Sunday, December 07, 2014

“That’s Not Funny!”: Chris Rock Complains of How College is Killing Comedy

 

 

Re-posted by Nicholas Stix

About 40 years ago, a couple of feminist “comediennes” appeared on Tom Snyder’s Tomorrow show, which immediately followed Johnny Carson’s Tonight Show. They were very proud of how they had gotten together with other comics playing campus venues, and had come to the following agreement: 1. You can curse all you want, but 2. You’re not allowed to make any jokes that identify groups. (In other words, they banned all observational humor, which lives off of accurately portraying and joking about observable group stereotypes.)

In spite of being a feminist, my big sister, who was then in college, said the feminist duo was terrible. They weren’t at all funny.

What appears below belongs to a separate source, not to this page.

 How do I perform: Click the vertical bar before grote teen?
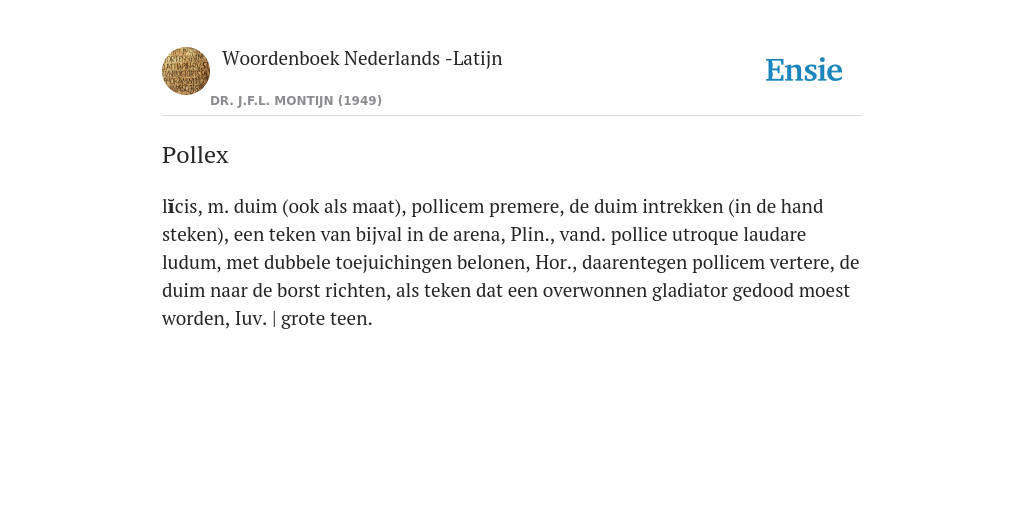pos(274,319)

Of course, pc types like the aforementioned feminists never really meant to ban all observational humor, and eventually they permitted bad comics, as long as they attacked normal white men, Republicans, Christians, etc.

And nowadays, the pc crowd laughs at comedians not because they’re funny, but out of obligation, because the speaker attacked their enemies.
Rock: “Or just ignoring race to a fault. You can’t say ‘the black kid over there.’ No, it’s ‘the guy with the red shoes.’”

This reminds me of an encounter in the New York Public Library Research Wing, on Fifth Avenue and 42nd Street, during the early-to-mid 1990s.

I had been directed to this huge, high-ceilinged room. When I asked a grey-haired, Amazonian German woman (at least 5’11”) where to find something, she pointed to an area where there about 20 people milling about. “Ask the man in the red shirt.”

“You mean the bald, little black man?” (He was the only black man in the area.)

She ignored my question, and instead repeated, with more oomph, “The man in the red shirt.”
 

Chris Rock Explains Why He Doesn’t Want to Perform on College Campuses
By Susan Kruth
December 1, 2014
The Fire

New York magazine’s Frank Rich interviewed comedian Chris Rock for a piece published yesterday, and Rock took the opportunity to point out another sad result of college students “unlearning liberty”: talented comedians no longer want to perform on campus.

In the interview, Rich and Rock discussed how Rock, like many comedians, has been criticized by audience members who were offended by his jokes. When asked what he thought about the recent controversy over Bill Maher’s invitation to speak at the University of California, Berkeley’s December commencement ceremony, Rock said, “Well, I love Bill, but I stopped playing colleges, and the reason is because they’re way too conservative.” He elaborated:

Not in their political views — not like they’re voting Republican — but in their social views and their willingness not to offend anybody. Kids raised on a culture of “We’re not going to keep score in the game because we don’t want anybody to lose.” Or just ignoring race to a fault. You can’t say “the black kid over there.” No, it’s “the guy with the red shoes.” You can’t even be offensive on your way to being inoffensive.

Rock said he started to notice the trend about eight years ago, and that he wasn’t the only one—as he recalled, “I remember talking to George Carlin before he died and him saying the exact same thing.”

Facing objections on the basis of “offensiveness” on campus and in other venues, Rock describes how comedians are put in a tough spot. They have to practice in front of an audience in order to figure out what jokes are funny, but these days, the backlash from offended audience members is much longer-lasting than in the past, thanks to the Internet. He worries that comedians feel less safe to experiment, and that this is “going to lead to safer, gooier stand-up.”

Just as college campuses are meant to be “marketplaces of ideas” generally, they should be places where comedians and other performers are especially able to play with new acts. It’s disappointing to see that this is not so, and that the atmosphere for freedom of speech and comedy in particular on campuses has gotten bad enough that noted comedians are avoiding student audiences altogether. That is a real loss for them—after all, everybody could use a laugh.